(Beginning of Information)
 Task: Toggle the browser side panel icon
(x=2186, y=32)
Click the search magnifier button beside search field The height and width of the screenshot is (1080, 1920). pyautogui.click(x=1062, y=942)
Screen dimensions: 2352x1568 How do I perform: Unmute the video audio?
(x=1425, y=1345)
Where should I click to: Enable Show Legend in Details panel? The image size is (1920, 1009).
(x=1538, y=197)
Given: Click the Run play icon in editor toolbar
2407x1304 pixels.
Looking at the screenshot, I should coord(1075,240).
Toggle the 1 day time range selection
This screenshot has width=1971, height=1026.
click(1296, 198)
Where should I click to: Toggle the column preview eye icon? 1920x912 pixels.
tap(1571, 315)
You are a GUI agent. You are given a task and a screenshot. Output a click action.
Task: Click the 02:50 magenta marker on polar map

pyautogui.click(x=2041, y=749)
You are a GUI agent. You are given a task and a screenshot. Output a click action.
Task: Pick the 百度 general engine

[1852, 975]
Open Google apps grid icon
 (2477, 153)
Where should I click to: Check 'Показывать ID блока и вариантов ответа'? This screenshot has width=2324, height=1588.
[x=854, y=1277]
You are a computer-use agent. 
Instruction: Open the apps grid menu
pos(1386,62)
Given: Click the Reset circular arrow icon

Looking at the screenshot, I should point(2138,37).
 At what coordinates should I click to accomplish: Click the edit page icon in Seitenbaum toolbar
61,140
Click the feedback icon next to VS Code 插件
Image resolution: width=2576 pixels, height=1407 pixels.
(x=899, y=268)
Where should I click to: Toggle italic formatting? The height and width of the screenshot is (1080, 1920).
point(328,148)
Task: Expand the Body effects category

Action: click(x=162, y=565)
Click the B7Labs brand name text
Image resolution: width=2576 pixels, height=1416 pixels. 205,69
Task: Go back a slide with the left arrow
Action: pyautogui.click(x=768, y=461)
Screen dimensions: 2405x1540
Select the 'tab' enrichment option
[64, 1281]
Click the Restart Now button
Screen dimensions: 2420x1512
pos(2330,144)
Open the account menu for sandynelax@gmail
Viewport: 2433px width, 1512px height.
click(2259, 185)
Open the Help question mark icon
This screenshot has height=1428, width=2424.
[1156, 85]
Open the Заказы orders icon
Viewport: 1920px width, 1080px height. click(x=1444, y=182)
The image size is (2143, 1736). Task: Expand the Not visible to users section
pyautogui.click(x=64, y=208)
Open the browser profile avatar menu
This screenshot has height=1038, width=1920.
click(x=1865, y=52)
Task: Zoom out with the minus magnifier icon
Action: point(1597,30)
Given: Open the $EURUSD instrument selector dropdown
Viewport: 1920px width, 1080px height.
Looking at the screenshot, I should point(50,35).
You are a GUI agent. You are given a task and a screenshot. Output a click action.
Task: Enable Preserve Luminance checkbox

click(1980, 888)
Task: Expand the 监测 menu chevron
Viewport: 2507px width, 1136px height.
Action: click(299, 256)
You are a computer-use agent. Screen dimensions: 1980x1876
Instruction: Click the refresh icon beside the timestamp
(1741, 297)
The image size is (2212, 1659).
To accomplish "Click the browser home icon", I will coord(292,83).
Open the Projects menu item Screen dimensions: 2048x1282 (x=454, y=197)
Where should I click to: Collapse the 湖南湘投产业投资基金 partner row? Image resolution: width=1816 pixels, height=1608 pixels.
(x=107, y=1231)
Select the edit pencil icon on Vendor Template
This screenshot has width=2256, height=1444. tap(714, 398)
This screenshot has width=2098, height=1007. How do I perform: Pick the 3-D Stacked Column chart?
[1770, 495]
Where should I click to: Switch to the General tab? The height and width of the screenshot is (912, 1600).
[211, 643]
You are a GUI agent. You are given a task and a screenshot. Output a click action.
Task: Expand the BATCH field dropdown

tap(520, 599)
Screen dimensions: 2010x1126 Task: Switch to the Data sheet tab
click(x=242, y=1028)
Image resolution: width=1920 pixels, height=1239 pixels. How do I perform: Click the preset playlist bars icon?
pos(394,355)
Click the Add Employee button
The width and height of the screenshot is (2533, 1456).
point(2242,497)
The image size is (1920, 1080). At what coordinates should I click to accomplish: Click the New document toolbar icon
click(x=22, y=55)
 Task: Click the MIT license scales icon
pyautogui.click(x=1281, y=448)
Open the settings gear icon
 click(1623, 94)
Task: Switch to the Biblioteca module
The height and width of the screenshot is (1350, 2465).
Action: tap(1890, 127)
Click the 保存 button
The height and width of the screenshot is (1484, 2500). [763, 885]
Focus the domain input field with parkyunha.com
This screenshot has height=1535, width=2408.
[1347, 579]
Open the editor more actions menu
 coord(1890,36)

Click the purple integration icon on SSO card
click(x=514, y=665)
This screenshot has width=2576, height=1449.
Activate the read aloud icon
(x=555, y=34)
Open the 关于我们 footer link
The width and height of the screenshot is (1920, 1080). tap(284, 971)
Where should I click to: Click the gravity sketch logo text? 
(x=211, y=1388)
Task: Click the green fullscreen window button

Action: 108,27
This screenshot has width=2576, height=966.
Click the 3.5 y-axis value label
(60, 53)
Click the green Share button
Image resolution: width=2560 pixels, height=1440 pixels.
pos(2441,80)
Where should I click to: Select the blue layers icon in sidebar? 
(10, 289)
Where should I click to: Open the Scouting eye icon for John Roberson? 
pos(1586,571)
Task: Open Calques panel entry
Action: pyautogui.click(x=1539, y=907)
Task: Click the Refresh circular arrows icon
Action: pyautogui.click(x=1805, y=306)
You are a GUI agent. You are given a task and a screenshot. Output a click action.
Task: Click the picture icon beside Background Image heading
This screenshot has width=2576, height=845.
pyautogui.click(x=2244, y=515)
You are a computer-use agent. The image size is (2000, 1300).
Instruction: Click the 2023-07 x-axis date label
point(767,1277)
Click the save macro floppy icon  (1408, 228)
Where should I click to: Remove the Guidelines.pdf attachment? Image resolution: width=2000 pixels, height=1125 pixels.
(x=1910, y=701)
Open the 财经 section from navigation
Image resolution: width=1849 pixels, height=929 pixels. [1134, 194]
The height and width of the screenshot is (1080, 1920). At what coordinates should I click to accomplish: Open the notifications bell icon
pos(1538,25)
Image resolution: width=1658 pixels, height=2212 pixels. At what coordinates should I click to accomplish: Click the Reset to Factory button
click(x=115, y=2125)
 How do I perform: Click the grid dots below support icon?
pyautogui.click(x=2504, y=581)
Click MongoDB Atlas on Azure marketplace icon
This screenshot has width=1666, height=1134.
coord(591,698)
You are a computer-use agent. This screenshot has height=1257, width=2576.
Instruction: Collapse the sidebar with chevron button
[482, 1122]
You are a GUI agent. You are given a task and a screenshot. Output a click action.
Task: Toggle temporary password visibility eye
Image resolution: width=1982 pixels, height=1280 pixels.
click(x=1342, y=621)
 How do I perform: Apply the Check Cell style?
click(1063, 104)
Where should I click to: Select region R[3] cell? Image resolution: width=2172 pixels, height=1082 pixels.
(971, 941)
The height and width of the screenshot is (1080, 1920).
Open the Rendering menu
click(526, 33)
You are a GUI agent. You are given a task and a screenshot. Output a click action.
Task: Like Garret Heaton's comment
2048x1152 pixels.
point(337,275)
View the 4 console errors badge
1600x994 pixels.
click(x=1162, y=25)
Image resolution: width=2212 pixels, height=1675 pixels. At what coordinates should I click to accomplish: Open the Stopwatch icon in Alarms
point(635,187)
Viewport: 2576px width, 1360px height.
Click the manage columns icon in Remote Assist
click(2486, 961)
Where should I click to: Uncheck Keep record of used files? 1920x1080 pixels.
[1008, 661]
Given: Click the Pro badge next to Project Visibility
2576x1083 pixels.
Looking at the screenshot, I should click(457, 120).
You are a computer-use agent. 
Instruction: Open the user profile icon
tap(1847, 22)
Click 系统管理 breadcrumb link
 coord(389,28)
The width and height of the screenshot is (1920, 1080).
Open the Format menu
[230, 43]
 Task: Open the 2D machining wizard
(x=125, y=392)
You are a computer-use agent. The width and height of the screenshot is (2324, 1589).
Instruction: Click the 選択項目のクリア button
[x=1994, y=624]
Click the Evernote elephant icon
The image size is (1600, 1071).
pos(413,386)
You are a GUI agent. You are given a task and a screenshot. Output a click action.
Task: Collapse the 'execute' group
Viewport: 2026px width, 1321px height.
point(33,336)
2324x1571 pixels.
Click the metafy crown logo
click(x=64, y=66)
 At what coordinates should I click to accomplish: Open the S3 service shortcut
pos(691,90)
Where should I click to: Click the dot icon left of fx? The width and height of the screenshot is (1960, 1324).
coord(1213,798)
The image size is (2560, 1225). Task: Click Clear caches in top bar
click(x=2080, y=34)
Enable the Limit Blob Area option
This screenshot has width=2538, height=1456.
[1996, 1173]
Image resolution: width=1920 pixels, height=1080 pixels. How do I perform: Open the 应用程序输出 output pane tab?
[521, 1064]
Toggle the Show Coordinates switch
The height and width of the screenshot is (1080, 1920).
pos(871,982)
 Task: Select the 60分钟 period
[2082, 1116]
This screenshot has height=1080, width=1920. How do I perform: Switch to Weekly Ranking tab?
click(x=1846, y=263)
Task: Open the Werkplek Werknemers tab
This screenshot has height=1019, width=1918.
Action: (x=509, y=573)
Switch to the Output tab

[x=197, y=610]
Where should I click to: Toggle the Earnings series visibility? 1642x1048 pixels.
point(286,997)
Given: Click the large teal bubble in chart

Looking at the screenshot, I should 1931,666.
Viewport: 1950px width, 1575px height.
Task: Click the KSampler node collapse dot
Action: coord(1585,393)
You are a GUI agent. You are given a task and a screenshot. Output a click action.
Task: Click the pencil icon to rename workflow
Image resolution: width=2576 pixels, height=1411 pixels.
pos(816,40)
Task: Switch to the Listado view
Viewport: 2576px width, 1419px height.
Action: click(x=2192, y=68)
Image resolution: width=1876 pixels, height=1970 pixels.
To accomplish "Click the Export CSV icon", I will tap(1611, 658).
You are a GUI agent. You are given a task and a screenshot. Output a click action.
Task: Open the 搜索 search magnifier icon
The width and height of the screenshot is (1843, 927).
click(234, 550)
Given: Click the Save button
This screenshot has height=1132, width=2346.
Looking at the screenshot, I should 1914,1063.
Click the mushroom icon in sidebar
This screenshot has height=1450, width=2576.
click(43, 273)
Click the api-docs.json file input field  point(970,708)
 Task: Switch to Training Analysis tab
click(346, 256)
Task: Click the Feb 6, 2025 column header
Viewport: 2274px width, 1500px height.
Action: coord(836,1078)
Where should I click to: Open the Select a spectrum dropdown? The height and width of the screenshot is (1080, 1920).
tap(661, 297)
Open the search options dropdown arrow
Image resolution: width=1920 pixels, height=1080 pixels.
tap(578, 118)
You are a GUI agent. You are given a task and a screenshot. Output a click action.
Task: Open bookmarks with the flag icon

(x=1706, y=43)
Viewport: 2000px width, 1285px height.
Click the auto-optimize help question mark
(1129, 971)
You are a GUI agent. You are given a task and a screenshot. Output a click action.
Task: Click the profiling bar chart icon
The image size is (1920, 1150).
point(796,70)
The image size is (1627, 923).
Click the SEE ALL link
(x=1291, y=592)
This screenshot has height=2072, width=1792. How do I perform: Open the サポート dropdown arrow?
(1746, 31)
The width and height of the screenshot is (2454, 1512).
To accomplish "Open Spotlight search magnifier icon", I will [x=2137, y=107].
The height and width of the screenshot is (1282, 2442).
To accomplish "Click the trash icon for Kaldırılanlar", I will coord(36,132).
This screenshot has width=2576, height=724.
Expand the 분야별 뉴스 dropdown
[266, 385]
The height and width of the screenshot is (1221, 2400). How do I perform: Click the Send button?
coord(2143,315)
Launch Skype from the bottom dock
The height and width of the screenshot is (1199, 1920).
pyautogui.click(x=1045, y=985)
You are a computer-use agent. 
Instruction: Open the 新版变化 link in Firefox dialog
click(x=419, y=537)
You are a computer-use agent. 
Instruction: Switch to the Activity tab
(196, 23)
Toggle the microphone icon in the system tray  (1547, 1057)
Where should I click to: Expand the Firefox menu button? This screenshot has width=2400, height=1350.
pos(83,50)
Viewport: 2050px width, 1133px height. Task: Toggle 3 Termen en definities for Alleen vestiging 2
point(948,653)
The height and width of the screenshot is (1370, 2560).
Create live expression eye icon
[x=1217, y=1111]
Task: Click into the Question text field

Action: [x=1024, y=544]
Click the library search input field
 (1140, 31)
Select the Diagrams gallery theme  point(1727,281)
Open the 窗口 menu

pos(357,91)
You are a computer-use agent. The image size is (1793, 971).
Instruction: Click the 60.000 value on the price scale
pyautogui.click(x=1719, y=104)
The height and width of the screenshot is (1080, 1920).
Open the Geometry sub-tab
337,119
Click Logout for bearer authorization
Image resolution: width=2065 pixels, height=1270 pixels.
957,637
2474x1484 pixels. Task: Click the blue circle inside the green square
(End of Information)
Exactly as written, repeat each line from the beginning of the data above to the line containing "Open the Help question mark icon", inclusive.

▶ Written answer:
 Task: Toggle the browser side panel icon
(x=2186, y=32)
Click the search magnifier button beside search field The height and width of the screenshot is (1080, 1920). pyautogui.click(x=1062, y=942)
Screen dimensions: 2352x1568 How do I perform: Unmute the video audio?
(x=1425, y=1345)
Where should I click to: Enable Show Legend in Details panel? The image size is (1920, 1009).
(x=1538, y=197)
Given: Click the Run play icon in editor toolbar
2407x1304 pixels.
Looking at the screenshot, I should coord(1075,240).
Toggle the 1 day time range selection
This screenshot has width=1971, height=1026.
click(1296, 198)
Where should I click to: Toggle the column preview eye icon? 1920x912 pixels.
tap(1571, 315)
You are a GUI agent. You are given a task and a screenshot. Output a click action.
Task: Click the 02:50 magenta marker on polar map

pyautogui.click(x=2041, y=749)
You are a GUI agent. You are given a task and a screenshot. Output a click action.
Task: Pick the 百度 general engine

[1852, 975]
Open Google apps grid icon
 (2477, 153)
Where should I click to: Check 'Показывать ID блока и вариантов ответа'? This screenshot has width=2324, height=1588.
[x=854, y=1277]
You are a computer-use agent. 
Instruction: Open the apps grid menu
pos(1386,62)
Given: Click the Reset circular arrow icon

Looking at the screenshot, I should point(2138,37).
 At what coordinates should I click to accomplish: Click the edit page icon in Seitenbaum toolbar
61,140
Click the feedback icon next to VS Code 插件
Image resolution: width=2576 pixels, height=1407 pixels.
(x=899, y=268)
Where should I click to: Toggle italic formatting? The height and width of the screenshot is (1080, 1920).
point(328,148)
Task: Expand the Body effects category

Action: click(x=162, y=565)
Click the B7Labs brand name text
Image resolution: width=2576 pixels, height=1416 pixels. 205,69
Task: Go back a slide with the left arrow
Action: pyautogui.click(x=768, y=461)
Screen dimensions: 2405x1540
Select the 'tab' enrichment option
[64, 1281]
Click the Restart Now button
Screen dimensions: 2420x1512
pos(2330,144)
Open the account menu for sandynelax@gmail
Viewport: 2433px width, 1512px height.
click(2259, 185)
Open the Help question mark icon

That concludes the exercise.